EXERCISE
Print each entry again exactly as written, and keep the pictures out.

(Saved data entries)
Segment Open
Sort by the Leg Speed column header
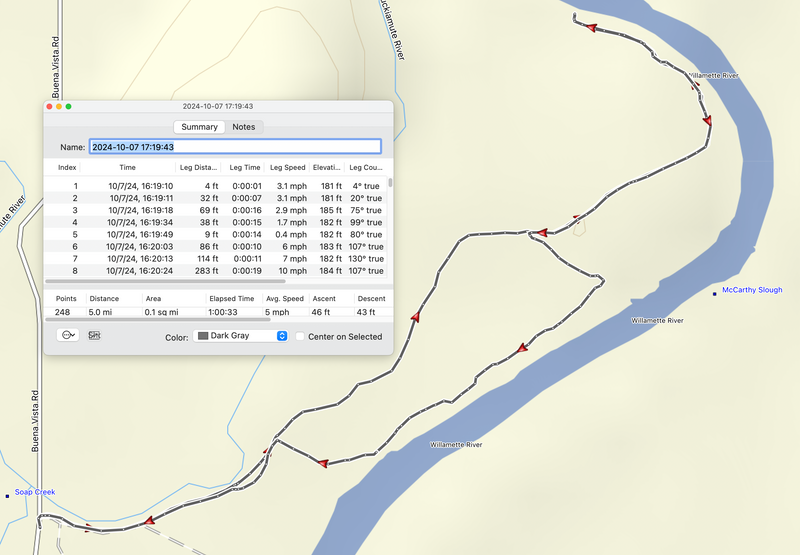 [x=288, y=168]
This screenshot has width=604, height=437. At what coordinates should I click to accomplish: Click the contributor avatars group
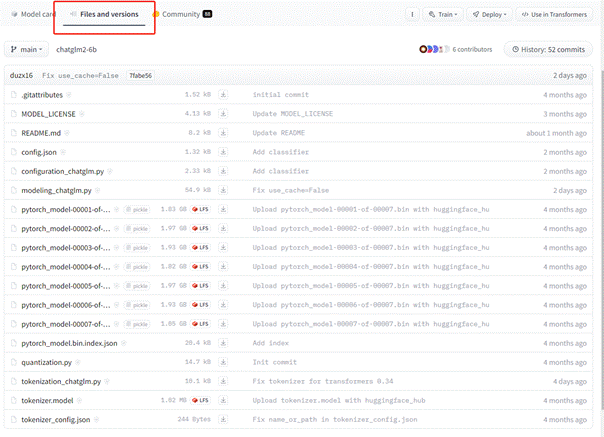434,49
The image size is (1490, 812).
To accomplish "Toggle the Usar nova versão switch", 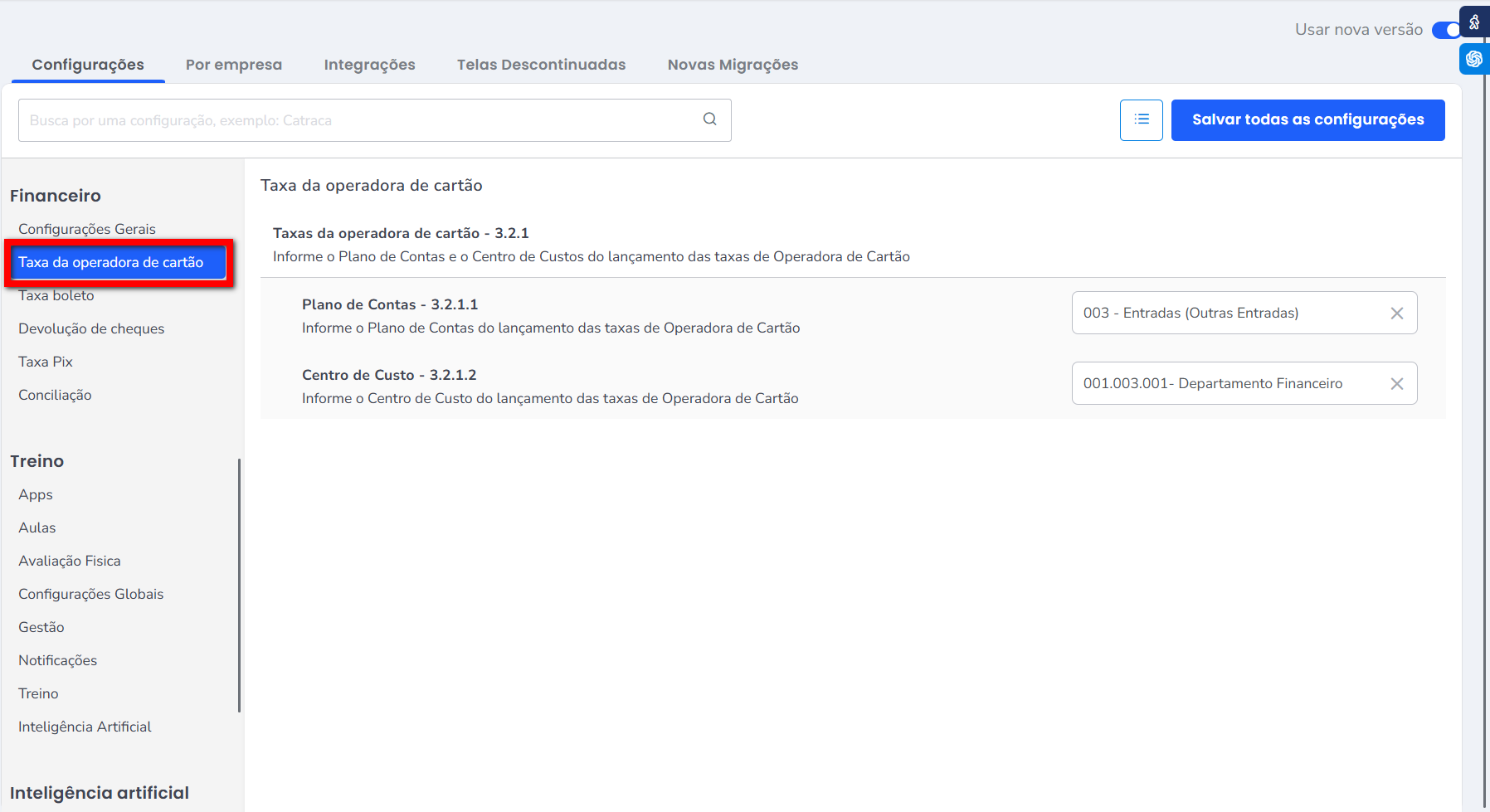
Segment Closed
ANSWER TO THIS EXERCISE
Sort by the Leg Speed column header
 [x=288, y=168]
This screenshot has width=604, height=437. At what coordinates should I click to accomplish: Click the contributor avatars group
434,49
The image size is (1490, 812).
To accomplish "Toggle the Usar nova versão switch", 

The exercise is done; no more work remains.